16 de mayo de 2014

PORNOGRAFÍAS (2)

PORNOGRAFÍA DE LA SEGURIDAD CIUDADANA
(y una triste evocación de René Descartes)

      Ayer cobré unos modestos dinerillos que muy graciosamente la Tesorería General de la República tuvo a bien reembolsarme como
devolución de impuestos. En el Bancoestado (llamado antes Banco del Estado) los guardas de chaleco blindado no se movieron del lado de los cajeros automáticos mientras yo recogía agradecido mis cuatro billetitos, pero no me importó que me vieran digitar mi clave secreta. (En verdad, no es mucho lo que se puede descifrar con ella).

     Al salir del banco, con tres heroicos Arturo Prat y una lírica Gabriela Mistral entibiándome el lado cordial del pecho, cumplí con un antiguo rito con que el pobretón nacional suele celebrar alguna plata ocasional en sus bolsillos: me hice lustrar los zapatos. Me senté pues en uno desos altos taburetes pringosos del Paseo Ahumada donde los limpiabotas ofrecen sus servicios. Antes de empezar a ganarse sus seiscientos pesos, el lustrador me hizo entrega obligada de un tabloide de titulares amarillos y chistosos. Por él me enteré de la intención del Supremo Gobierno (así se le llama) de aumentar en seis mil efectivos el contingente policial del país. Otra nota informaba que empresarios transportistas y agricultores de la Araucanía exigían enérgicamente un aumento de las fuerzas especiales de carabineros y de la PDI en la región, para contener el terrorismo mapuche allá en el sur. Había también otra noticia que daba cuenta que Chile tenía las tasas más altas de presidiarios en América Latina. (También leí algo sobre el sobrepeso de Shakira, pero aquí y ahora eso no viene al caso). Todas esas noticias me importaron menos que el renovado fulgor de mis zapatos viejos.

       Así, con mis zapatos brillando y el corazón contento me las endilgué a la parada del bus. En las cercanías del Pasaje Matte, una pareja de carabineros con chalecos reflectantes procedía al control de un comerciante callejero que ofrecía a los pasantes cinturones artesanales. Mejor dicho, había querido ofrecerlos, porque ahora terminaba de devolverlos a una bolsa de plástico negro mientras uno de los carabineros hablaba en su intercomunicador y el otro sostenía al vendedor por el brazo, como ayudándolo a no dejarse seducir por la idea de una fuga sin sentido. Yo continué mi camino. Con la casquivana ligereza que da el agradable peso de los billetes en el bolsillo me metí a una tienda de computación sólo para preguntar por el precio de un disco duro externo. Otro guarda de pistola y cachiporra al cinto me examinó con una desconfianza que desapareció cuando vio mis zapatos relucientes. Solícito indagó por mis deseos. No era mi intención comprar el disco, sólo asegurarme que el precio estaba fuera de mi alcance económico. Al salir de la tienda me despedí cortés del guarda (uno de los 83.000 que resguardan el comercio y la banca santiaguina). En verdad, todo eso seguía interesándome menos que el renovado brillo de mis zapatos. 

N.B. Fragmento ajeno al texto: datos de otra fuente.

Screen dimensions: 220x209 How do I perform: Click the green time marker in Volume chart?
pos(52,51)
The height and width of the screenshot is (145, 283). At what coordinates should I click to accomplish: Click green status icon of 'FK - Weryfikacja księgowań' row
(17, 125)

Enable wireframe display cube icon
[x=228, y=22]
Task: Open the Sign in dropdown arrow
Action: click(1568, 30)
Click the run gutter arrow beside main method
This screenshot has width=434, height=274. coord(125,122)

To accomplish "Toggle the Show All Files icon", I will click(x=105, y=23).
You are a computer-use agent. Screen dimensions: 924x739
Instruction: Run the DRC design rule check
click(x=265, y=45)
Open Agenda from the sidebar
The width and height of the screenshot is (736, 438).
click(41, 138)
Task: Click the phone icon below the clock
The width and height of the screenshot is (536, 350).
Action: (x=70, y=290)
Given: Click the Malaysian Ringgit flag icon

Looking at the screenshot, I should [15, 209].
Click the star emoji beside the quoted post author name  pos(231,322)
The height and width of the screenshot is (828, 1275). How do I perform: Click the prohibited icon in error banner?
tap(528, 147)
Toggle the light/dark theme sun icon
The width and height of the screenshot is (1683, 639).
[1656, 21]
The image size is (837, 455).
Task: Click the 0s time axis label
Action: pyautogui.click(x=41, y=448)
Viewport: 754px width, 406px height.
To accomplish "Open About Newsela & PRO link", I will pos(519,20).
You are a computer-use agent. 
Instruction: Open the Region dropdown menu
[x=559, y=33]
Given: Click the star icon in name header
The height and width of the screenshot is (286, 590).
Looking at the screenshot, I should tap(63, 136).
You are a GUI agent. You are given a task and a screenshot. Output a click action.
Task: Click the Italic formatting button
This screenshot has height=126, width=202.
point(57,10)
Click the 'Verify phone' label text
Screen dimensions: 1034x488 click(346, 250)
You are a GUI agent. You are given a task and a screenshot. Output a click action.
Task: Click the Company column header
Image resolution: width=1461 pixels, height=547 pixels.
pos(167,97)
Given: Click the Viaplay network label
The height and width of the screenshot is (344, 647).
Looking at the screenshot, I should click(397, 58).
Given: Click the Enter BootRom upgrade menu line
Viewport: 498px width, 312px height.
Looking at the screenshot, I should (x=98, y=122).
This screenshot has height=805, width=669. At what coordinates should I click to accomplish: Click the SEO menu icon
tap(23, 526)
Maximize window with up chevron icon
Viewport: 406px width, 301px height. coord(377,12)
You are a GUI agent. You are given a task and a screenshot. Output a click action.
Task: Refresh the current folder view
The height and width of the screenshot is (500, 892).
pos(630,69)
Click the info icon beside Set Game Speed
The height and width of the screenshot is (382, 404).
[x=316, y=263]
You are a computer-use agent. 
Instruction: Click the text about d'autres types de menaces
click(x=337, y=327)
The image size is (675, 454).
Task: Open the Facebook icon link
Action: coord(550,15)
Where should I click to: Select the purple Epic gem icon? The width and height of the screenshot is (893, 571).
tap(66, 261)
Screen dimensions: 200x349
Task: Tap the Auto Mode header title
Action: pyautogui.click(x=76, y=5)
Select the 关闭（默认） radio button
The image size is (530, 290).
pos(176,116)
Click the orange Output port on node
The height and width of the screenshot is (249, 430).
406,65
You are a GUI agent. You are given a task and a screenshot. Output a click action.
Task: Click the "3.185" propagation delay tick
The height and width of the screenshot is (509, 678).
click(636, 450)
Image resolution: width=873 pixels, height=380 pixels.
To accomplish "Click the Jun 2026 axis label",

     Tampoco me importó ver en el bus esos carteles tipo far west  que anuncian multas de hasta ochenta mil pesos y penas de cárcel a los que evaden el pago del pasaje. (Una de las tantas falacias morales nuestras de cada día: todos saben que tales evasiones poco y nada afectan los servicios del Transantiago, y apenas si merman un poco los más que jugosos dividendos que se embolsan sus operadores). Para demostrar que las amenazas de aquellos carteles no son vanas, en Plaza Italia subió al bus un destacamento de tres controladores y dos carabineros (estos con chalecos antibalas), que procedieron a revisar las tarjetas bip de cada pasajero. Bajaron a tres, pero a ninguno de nosotros nos importó mucho.

      Pero a pesar mío, en ese momento no me quedó más que memorar aquel verano parisino de 1649, cuando René Descartes se despidió de sus pocas amistades antes de emprender su viaje sin retorno a la corte de la reina Cristina en Estocolmo. En la soirée de despedida, Madeleine de Souvré, marquise de Sablé, le preguntó por las razones de un viaje tan intempestivo y riesgoso al fin más helado del mundo. El padre del racionalismo moderno le respondió suavemente: “Acá hay demasiada policía, madame”.


      En triste e inútil imitación del adelantado de la duda metódica me bajé en calle Suecia, y ya no me sorprendió ver estacionados casi en la esquina con Providencia dos buses repletos de fuerzas especiales, a la espera de sus enemigos. Seguí mi camino y poco a poco el brillo de mis zapatos recién lustrados dejó de contentarme.